We’re at the confluence of the use of three industry technologies – high-performance computing (HPC), simulation, and data analytics – that will change the way businesses operate and products are designed, updated, and supported.
The convergence of high-performance computing (HPC), simulation, and data analytics is poised to change how products are designed, updated, and supported. The use of the technologies will also change the relationship between the manufacturer and the customer.
In the future, it will no longer be a one-time engagement where the vendor sells a product and moves on. Instead, there is the potential for a constant interactive connection between the vendor and the product in the field, as well as the vendor and the customer, where the analysis of the data from such feedback loops can be used to refine and improve the product’s design, prevent failures and downtime, ensure the product is operating optimally in the field, and enable new business models.
Marrying Design, Simulation, and HPC
Most designers use computer-aided engineering (CAE) or computer-aided design (CAD) tools to create new products that are lighter, stronger, longer-lasting, and better performing. With simulation tools, they can see how the product performs in a virtual environment under various conditions.
Let’s first look at what’s happening with design. CAE and CAD have always been used to reduce prototyping and physical testing, both of which can be costly and time-consuming. The availability of the latest generation of HPC resources for both on-premises or cloud CAE and CAD lets companies run iterations faster and faster, fine-tuning design at each step.
Similar benefits are achievable for simulations. Increased HPC capabilities have allowed much more granular and realistic simulations. In both arenas, HPC applied to design and simulations can eliminate the need for prototyping altogether.
Enter the Connected Product
After a product is sold, product engineers typically get very little feedback about its performance in the field. That no longer has to be the case. Many products, both industrial and consumer, incorporate sensors and IoT devices and constantly share the data from these devices with the manufacturer.
Companies can use that data about the product and gain great insights into its performance while operating in the field. Analysis of this data can help identify problems in the making or spot analogies that require additional attention. The availability and analysis of this data is often used by manufacturers and service organizations to implement predictive maintenance (sometimes called condition-based maintenance) efforts.
But there is even more use for this data. Product manufacturers can combine system simulations and IoT data to improve product designs using simulations based on real load cases.
Data Analytics, AI, and Digital Twins
Taking this approach to a higher level, a manufacturer could run many simulations to create “synthetic” data and then combine this with sensor data on how that product performs in the real world to get deeper insights into its operations.
In particular, some manufacturers are applying advanced analytics, machine learning, and artificial intelligence to explore the vast amounts of synthetic and real-world data to help make smarter decisions about their products faster.
For many, the work in this area is focused on digital twins. Digital twins are being built through the convergence of simulation technology, high-performance computing, and artificial intelligence. Digital twin technology can make use of data streams to create a digital representation of a real-world asset.

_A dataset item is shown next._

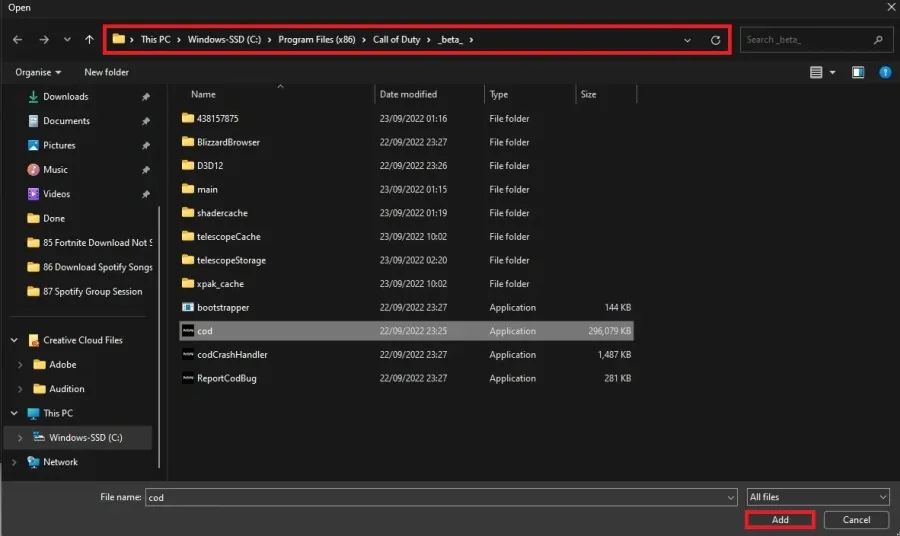This screenshot has height=536, width=900.
Task: Open the change view options dropdown
Action: pyautogui.click(x=832, y=72)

Some call this area of work analytics-based product engineering. It lets manufacturers take live performance data from a product in the field and push it back into the product simulation model to improve the product design. With the live production data being fed back into the model, a closed-loop digital twin is created.
The technology’s potential is significant. Product and facility testing involving physical objects could soon be rendered unnecessary. That’s the takeaway from a survey of 2,007 business and IT executives published by Altair, which foresees an end to physical prototyping in the next three to six years, as projected by 67% of respondents.
Organizations are using digital twin technology for a wide range of functions and reasons. For example, 95% are using them to better inform new product development, 51% to create smart objects, and 50% to monitor real-world objects in real time.
Making Use of the Digital Twin Feedback Loop
One example of making use of this real-time data feedback loop is that manufacturers can better understand how their products are being used in the field. A product may have been designed to operate at a certain performance level or temperature. But the data from a working product analyzed in a digital twin might show that it can safely operate outside that range.
Additionally, when manufacturers have access to vast amounts of operational data about the units in the field, that data can be fed back to the R&D department to see if there are things that can be changed in future iterations of the product.
The data might find overheating under certain conditions. The product group might use that data to perhaps add a fan or a vent to the design. Or the data might reveal that many customers have trouble operating the equipment. That information might be used to simplify operations, make things more intuitive, or provide visual clues on a console.
A Final Word
The convergence of model-based simulation and data-driven simulation solutions powered by HPC has the potential to improve design efficiency, enable predictive maintenance, and optimize the use of products in the field.
These trends and the application of these technologies have a far greater impact beyond engineering and product manufacturing. The same techniques and technologies are now finding applications across all industries.